The region is geographically and culturally part of Tibet and has a long rich and complex history, thus offering the natural, beautiful desert landscape, monasteries and crumbling castles,  the villages with multi -storied houses,  Lho-Monthang, the walled capital of this kingdom and life styles unaffected by the outside modern world.

Muktinath:
Muktinath, a sacred place both for Hindu as well as Buddhist, is located at an altitude of 3,710 meters at the foot of the Thorong La mountain pass (part of the Himalayas), Mustang district. The Hindus call the place Mukti Kshetra, which literally means the “place of salvation”, while Buddhists call it Valley Chumming Gyatsa (in Tibetan language it means the place of 108 waterspouts).In Muktinath there is a rock fissure, from which water and natural gas is pouring. The gas burns in a very tiny flame, but there is natural combination of all four elements: earth, water, air and fire at one spot. Because of this, pilgrims are coming over 3000years to this holy place. .

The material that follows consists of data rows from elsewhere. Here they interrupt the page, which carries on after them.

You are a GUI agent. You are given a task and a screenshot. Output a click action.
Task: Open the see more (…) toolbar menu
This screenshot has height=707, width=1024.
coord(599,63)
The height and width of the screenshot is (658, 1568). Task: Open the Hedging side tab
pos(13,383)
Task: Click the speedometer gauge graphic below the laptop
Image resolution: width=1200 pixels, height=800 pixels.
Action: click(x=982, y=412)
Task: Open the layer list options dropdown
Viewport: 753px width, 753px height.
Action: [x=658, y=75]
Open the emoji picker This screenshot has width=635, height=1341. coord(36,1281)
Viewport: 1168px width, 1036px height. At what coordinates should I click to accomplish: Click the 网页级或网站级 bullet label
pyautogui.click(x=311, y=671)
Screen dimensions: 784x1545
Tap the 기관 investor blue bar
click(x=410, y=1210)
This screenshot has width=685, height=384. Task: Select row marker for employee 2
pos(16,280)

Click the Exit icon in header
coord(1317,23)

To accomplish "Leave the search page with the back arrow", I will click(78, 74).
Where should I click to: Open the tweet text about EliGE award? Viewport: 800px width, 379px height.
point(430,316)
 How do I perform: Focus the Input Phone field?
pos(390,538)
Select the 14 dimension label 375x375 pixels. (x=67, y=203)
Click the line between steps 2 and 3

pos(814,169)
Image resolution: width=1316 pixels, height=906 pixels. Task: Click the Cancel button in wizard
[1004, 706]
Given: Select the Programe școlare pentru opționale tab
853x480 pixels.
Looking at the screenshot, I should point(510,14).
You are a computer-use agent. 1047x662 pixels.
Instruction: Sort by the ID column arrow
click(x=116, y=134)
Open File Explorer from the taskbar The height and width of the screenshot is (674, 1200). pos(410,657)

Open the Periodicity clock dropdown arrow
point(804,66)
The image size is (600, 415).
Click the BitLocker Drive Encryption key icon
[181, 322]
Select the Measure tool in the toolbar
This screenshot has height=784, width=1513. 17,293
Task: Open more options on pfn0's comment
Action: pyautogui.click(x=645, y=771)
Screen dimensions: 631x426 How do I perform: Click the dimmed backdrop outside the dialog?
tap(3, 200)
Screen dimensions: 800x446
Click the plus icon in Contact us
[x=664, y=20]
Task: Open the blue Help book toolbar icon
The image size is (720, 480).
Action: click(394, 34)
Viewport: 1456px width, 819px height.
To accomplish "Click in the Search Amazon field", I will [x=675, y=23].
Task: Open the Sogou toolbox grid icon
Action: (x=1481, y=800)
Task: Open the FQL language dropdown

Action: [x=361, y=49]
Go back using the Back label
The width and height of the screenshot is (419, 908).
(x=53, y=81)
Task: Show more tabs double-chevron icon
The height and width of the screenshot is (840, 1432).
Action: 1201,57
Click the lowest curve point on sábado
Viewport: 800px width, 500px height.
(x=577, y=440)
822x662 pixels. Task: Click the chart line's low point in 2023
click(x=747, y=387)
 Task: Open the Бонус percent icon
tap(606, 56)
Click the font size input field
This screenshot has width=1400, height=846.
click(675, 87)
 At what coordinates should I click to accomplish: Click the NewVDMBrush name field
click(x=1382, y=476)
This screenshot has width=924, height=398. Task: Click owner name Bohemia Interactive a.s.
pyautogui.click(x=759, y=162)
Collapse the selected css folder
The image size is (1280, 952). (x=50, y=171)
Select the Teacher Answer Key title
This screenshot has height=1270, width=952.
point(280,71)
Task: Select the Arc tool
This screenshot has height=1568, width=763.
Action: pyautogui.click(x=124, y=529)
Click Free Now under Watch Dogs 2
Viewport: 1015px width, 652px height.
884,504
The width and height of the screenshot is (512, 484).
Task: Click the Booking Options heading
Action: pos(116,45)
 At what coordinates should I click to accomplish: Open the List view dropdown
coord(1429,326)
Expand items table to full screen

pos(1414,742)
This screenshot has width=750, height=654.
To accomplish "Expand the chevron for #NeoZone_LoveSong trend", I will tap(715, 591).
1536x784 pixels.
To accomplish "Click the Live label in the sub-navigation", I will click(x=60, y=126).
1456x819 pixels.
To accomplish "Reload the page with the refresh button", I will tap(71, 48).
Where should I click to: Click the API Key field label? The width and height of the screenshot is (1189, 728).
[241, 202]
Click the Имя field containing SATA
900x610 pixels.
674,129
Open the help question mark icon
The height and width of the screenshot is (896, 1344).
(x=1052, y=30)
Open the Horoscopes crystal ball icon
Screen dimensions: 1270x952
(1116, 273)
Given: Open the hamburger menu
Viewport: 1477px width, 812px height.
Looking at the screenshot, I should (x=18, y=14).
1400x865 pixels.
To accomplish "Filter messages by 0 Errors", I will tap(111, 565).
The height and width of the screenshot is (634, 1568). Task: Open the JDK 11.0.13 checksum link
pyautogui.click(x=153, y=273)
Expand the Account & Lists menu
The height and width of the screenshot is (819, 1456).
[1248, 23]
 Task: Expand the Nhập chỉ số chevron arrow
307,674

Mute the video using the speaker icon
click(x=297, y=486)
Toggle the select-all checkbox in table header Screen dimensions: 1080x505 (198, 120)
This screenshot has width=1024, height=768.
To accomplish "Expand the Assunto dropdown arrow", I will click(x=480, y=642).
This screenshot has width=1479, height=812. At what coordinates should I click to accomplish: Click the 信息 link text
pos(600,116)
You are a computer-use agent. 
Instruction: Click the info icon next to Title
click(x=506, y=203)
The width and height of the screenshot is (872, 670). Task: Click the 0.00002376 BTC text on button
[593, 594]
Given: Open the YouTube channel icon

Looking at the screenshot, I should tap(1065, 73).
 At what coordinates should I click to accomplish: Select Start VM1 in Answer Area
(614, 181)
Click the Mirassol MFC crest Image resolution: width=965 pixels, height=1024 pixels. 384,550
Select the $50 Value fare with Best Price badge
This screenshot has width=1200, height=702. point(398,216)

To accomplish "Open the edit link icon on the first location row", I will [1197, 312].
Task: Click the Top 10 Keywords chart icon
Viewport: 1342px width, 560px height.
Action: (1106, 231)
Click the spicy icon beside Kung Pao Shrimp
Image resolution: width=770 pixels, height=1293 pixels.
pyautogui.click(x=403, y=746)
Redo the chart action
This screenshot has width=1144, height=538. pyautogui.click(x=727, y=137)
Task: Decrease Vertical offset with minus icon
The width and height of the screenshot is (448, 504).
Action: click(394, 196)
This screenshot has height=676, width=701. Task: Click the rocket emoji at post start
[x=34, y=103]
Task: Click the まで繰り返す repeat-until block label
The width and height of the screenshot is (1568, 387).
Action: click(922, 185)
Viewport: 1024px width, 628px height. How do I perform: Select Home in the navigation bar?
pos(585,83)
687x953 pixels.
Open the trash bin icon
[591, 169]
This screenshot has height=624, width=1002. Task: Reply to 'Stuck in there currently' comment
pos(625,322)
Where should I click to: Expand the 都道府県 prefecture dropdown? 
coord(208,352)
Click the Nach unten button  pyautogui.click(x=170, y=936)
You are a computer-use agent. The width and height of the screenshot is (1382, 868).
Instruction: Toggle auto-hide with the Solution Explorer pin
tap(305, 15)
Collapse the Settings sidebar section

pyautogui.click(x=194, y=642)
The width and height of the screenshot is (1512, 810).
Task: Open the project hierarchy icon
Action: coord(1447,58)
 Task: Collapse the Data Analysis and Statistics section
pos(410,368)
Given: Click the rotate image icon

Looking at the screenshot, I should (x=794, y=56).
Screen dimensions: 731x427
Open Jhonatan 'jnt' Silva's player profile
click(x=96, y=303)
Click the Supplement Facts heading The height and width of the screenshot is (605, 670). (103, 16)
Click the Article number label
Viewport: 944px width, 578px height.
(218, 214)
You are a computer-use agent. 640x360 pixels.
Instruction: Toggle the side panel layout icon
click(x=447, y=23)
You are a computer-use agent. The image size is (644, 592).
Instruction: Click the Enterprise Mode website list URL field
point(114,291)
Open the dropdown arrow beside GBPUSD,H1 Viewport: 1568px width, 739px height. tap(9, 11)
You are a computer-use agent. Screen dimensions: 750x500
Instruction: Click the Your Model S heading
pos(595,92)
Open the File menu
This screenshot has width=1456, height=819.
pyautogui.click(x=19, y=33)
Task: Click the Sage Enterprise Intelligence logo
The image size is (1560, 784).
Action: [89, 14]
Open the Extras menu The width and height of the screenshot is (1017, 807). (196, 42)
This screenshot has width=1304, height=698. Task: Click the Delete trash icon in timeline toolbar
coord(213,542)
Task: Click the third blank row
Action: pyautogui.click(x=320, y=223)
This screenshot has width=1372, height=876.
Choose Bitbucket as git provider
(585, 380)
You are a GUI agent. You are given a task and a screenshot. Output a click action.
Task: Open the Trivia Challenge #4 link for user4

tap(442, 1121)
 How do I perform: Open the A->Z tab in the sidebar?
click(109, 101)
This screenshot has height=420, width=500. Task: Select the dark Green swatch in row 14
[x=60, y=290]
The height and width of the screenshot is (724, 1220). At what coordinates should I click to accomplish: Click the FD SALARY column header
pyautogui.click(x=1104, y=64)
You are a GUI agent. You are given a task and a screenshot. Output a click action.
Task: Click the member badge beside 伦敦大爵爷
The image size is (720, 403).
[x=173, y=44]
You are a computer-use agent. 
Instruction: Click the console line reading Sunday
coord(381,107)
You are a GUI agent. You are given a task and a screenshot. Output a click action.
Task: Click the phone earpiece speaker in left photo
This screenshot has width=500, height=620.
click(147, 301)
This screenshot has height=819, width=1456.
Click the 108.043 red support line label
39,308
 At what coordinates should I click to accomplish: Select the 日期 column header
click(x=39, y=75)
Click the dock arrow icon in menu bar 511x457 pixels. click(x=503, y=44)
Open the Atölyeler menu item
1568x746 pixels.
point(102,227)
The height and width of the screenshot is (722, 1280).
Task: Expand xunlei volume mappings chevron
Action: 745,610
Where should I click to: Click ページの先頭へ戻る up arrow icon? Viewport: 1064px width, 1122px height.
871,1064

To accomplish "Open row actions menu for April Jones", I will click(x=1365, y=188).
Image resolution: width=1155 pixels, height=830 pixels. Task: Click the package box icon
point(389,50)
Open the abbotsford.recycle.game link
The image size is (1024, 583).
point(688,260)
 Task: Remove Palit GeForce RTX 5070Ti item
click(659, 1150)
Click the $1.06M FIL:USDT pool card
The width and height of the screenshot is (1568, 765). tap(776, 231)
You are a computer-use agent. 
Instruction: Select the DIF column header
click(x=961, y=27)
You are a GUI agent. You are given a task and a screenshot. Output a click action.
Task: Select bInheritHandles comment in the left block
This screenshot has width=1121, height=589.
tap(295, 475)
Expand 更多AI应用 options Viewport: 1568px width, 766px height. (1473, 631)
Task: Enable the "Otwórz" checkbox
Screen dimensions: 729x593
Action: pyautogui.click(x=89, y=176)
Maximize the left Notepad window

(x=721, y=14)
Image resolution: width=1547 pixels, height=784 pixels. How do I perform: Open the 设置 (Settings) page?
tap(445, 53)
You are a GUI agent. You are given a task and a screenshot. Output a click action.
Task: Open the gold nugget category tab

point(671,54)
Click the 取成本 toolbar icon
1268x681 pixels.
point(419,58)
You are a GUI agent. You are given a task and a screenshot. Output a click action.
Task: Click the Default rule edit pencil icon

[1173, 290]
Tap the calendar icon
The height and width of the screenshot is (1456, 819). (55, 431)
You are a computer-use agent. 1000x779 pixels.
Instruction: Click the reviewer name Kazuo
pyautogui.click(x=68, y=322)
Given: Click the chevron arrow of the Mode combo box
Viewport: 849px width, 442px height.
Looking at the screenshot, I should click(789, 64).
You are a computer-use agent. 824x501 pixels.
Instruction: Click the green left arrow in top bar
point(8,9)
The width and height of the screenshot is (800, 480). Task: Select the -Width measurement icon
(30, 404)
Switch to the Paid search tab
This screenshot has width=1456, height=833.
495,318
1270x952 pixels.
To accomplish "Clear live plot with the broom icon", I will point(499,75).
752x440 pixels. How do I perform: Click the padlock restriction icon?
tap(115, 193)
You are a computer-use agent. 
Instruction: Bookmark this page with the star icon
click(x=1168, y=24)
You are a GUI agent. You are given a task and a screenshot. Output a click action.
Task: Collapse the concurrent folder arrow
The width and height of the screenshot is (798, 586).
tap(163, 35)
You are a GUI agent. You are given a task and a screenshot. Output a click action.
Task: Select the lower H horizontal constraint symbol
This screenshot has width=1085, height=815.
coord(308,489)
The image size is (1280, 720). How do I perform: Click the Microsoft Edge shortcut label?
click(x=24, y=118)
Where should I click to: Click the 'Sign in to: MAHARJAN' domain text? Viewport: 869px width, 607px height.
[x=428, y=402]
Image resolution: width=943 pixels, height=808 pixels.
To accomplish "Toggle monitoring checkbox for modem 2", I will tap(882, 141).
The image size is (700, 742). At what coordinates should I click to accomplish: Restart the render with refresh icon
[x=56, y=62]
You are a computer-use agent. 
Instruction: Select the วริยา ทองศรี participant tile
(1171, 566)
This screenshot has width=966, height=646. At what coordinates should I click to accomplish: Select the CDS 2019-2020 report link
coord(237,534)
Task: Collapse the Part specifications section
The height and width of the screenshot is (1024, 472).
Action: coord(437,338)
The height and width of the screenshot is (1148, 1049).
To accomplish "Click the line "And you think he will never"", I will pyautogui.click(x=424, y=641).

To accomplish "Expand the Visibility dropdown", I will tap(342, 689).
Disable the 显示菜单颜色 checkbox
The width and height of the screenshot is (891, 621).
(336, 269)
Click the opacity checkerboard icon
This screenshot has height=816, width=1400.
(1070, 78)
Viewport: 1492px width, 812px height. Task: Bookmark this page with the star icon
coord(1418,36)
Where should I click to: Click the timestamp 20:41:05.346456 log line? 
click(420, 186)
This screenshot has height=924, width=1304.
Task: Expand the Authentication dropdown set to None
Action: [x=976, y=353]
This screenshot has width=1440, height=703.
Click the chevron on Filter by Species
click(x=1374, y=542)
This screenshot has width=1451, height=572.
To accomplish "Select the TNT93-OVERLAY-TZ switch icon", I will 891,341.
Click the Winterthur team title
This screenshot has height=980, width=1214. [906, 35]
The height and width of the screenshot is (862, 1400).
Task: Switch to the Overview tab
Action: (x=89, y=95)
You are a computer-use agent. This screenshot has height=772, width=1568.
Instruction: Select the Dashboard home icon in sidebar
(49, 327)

The Muktinath temple is situated on a high mountain range. It is one of the most ancient Hindu Temple of God Vishnu.The 108 spouts, fashioned in the shape of cows’ heads, pour forth water that is considered to be holy. This water is channeled from a stream running above the temple. The temple is built in Tibetan style and contains huge brass idols of Vishnu, Shiva, Brahma and Kali.
During the festival of Janai Purnima, Hindu devotees gather here to pay homage to lord Muktinath. The visitors get lodging facilities at Dharmasala and Maharani Pouwa. There are two temples of note, a dilapidated temple with the idols of Lord Shiva and his consort Parvati, and a Narsingh temple where rituals are performed according to both Hindu and Buddhist customs There is also a Buddhist gompa (monastery), and a pagoda-type temple dedicated to Jwala Mai (goddess of fire) is situated about hundred meters south of Muktinath.